We show that the efficacy of Wolbachia mosquito deployments for reducing dengue incidence that was demonstrated previously in a cluster randomised trial in Yogyakarta, Indonesia, was also measurable from routine surveillance data. City-wide Wolbachia deployments have now been completed throughout Yogyakarta city, as well as in urban centres in Latin America, northern Australia and the Pacific. In 2021 the first National Strategic Plan for Dengue Control in Indonesia (2021–2025) was launched [32], which identified Wolbachia as an evidence-based innovation for dengue control in Indonesia. Ongoing monitoring of dengue incidence and Wolbachia prevalence in Yogyakarta will provide additional evidence of the real-world effectiveness and durability of large-scale Wolbachia implementation. Our findings suggest that in addition to the direct public health benefits of this biological control tool, a secondary benefit of reduced insecticide use may help to preserve the efficacy of the available insecticides that will continue to play a role in an integrated approach to Aedes-borne disease control.

Author contributions

All authors reviewed and agreed upon the final manuscript.
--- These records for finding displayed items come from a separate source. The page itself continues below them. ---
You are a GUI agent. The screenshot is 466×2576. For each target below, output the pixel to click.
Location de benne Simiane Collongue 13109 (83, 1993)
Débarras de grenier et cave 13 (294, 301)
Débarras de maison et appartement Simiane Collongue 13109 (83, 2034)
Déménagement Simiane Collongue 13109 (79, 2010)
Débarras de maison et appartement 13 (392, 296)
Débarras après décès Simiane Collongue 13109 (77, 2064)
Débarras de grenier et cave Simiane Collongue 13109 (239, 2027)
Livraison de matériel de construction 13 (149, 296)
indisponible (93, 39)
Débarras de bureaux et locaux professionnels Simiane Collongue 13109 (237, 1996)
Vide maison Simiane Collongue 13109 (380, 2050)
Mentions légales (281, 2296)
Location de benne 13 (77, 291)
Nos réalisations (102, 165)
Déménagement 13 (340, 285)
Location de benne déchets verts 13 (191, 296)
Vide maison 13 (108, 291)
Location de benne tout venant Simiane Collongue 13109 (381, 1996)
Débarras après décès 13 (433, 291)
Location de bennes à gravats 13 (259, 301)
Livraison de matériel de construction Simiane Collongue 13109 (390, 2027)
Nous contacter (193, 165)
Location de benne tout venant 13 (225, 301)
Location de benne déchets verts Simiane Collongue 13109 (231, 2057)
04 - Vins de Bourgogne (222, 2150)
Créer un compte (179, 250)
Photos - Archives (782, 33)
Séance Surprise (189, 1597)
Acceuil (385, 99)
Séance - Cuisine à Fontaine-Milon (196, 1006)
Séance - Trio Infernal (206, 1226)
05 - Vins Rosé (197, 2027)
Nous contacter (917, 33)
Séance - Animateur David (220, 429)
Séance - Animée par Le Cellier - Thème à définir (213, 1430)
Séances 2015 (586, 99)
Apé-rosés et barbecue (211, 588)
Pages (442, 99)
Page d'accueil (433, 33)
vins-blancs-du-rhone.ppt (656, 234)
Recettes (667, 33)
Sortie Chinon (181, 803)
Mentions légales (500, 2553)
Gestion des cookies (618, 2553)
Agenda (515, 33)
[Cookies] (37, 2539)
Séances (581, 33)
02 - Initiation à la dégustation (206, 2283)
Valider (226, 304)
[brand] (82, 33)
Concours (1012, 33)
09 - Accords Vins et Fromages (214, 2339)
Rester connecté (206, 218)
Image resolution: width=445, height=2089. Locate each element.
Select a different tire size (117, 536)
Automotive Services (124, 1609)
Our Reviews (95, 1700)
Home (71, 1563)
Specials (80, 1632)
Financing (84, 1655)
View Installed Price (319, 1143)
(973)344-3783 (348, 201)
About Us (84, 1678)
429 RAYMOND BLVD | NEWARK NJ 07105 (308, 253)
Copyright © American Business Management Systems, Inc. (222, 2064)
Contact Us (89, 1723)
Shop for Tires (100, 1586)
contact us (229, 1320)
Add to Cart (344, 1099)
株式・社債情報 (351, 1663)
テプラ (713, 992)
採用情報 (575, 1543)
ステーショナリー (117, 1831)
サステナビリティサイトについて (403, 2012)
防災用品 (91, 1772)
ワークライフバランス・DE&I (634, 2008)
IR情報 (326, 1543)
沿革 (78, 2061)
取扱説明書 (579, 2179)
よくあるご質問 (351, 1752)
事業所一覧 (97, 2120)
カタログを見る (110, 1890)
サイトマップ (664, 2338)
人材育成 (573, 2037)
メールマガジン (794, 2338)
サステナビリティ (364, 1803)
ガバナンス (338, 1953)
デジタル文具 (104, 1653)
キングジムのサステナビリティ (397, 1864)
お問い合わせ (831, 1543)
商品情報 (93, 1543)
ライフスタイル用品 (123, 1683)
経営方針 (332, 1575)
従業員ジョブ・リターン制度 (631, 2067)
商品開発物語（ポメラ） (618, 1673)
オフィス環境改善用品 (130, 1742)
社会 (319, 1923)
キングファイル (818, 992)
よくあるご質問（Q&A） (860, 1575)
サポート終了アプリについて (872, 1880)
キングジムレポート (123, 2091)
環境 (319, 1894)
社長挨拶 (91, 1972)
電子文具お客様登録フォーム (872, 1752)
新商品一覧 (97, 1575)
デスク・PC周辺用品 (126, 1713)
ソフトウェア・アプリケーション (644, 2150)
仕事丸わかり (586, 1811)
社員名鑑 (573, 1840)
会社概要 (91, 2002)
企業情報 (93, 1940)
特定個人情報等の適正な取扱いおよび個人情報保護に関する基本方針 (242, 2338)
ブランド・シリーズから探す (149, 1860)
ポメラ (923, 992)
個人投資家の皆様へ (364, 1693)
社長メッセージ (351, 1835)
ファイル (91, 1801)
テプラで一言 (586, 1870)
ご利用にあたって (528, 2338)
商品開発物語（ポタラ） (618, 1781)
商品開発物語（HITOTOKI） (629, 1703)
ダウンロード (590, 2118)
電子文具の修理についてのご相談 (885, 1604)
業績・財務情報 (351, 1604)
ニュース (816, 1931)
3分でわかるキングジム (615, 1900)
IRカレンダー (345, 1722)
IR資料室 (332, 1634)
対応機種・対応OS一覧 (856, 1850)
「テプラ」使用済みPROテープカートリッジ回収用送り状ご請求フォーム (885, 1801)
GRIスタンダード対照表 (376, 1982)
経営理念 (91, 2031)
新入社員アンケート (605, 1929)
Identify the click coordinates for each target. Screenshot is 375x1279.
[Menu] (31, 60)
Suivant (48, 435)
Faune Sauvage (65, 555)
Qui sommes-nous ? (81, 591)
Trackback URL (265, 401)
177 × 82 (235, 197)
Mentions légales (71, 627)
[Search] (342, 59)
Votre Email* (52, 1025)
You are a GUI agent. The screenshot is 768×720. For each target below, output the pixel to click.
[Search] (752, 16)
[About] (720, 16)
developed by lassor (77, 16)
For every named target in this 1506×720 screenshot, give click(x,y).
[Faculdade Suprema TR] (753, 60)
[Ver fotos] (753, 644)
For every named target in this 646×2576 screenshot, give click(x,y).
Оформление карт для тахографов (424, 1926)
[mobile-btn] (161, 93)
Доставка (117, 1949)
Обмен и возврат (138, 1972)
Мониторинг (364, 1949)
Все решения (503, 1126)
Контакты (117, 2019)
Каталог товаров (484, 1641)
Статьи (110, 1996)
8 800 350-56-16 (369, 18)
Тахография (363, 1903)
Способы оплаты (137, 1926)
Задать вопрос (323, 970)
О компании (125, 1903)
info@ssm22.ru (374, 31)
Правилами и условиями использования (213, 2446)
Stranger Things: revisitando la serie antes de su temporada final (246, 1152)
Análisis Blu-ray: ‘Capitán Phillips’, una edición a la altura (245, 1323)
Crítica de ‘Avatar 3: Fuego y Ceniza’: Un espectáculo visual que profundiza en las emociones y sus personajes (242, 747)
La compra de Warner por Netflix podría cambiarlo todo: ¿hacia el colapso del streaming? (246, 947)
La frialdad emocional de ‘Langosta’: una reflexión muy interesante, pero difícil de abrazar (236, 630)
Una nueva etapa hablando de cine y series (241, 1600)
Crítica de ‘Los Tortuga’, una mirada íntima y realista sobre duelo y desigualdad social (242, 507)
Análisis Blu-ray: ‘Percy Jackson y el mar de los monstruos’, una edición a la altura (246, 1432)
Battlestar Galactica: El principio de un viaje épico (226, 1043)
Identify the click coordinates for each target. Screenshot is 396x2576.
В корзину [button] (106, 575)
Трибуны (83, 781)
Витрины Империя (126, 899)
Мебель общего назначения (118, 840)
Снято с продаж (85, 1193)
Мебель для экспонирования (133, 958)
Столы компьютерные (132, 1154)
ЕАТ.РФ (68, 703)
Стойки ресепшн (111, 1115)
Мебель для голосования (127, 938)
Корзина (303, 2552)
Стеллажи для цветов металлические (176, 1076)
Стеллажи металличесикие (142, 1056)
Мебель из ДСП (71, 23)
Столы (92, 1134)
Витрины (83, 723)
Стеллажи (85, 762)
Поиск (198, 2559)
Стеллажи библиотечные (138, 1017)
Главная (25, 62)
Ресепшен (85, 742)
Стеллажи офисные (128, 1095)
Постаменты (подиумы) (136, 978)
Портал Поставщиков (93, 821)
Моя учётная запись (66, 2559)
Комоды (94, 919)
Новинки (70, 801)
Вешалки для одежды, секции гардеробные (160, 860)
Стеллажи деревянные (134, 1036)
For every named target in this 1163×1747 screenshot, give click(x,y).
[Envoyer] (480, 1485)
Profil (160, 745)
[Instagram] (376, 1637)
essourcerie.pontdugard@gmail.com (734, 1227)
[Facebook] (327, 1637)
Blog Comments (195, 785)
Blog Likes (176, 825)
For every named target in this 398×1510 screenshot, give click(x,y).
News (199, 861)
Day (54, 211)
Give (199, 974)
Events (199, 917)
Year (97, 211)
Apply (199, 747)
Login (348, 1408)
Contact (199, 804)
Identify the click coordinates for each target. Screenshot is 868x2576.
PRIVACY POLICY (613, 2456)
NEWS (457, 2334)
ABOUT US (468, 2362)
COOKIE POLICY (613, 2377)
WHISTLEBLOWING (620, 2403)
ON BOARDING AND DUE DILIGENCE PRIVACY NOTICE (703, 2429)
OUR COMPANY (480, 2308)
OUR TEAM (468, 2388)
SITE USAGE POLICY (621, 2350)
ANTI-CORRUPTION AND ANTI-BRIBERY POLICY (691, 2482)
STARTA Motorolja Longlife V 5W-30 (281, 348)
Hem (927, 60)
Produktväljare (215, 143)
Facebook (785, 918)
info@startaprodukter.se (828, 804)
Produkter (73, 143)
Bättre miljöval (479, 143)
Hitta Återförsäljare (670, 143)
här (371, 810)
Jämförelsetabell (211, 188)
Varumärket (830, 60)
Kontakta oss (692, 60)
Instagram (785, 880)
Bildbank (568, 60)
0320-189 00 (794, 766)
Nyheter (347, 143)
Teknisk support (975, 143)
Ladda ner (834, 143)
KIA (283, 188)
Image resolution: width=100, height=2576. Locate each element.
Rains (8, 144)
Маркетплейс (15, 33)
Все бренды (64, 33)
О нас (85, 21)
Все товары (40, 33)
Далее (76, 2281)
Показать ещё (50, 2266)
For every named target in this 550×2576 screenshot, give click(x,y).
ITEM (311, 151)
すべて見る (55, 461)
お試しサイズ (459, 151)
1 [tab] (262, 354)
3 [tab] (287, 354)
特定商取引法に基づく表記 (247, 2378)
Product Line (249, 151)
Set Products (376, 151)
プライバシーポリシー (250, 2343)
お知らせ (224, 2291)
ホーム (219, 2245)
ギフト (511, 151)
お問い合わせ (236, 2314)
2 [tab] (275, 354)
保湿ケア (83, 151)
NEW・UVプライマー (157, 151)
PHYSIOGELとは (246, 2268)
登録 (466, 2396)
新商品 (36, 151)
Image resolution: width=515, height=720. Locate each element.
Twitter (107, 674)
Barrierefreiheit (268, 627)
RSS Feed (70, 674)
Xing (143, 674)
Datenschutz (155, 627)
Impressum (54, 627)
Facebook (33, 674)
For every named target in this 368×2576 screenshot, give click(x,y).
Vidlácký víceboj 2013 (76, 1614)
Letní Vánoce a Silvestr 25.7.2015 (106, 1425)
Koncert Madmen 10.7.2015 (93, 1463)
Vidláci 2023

CI contributed to study conceptualisation, investigation, data collection, and revision of the final manuscript. SKT contributed to study conceptualisation, analysis, writing of the original draft, and revision of the final manuscript. UK, MRA and R contributed to investigation and data collection. WT contributed to study conceptualisation, investigation and data collection. RAA contributed to study conceptualisation and investigation. SMD and NPJ contributed to analysis and revision of the final manuscript. AU contributed to study conceptualisation, funding acquisition, project administration and revision of the final manuscript. CPS contributed to study conceptualisation and revision of the final manuscript. KLA contributed to study conceptualisation, analysis, writing of the original draft, and revision of the final manuscript.

Ethics and consent

The AWED trial was conducted in accordance with the International Council for Harmonisation guidelines for Good Clinical Practice and was approved by the human research ethics committees at Universitas Gadjah Mada and Monash University.

Paper context

A cluster randomised trial of Wolbachia-infected mosquito releases previously demonstrated the efficacy of this innovative method for dengue control in Yogyakarta, Indonesia. In this predefined secondary analysis of that trial, we show that the efficacy of Wolbachia was measurable also from time-series analysis of routine dengue surveillance data and that the intervention substantially reduced the frequency of insecticide fogging by public health teams. This highlights the broader benefits of applying Wolbachia for dengue control.

Acknowledgment

We are grateful to all the World Mosquito Program staff in Yogyakarta and in WMP Global who contributed to this study and to the people of Yogyakarta for their cooperation and support. We acknowledge the collaboration of the Yogyakarta District Health Office in supporting this work. We acknowledge the support of Jai Denton in data visualisation.

Disclosure statement

No potential conflict of interest was reported by the author(s).

Supplementary material

Supplemental data for this article can be accessed online at https://doi.org/10.1080/16549716.2023.2166650

Additional information

Funding

This work was funded by the Tahija Foundation Indonesia.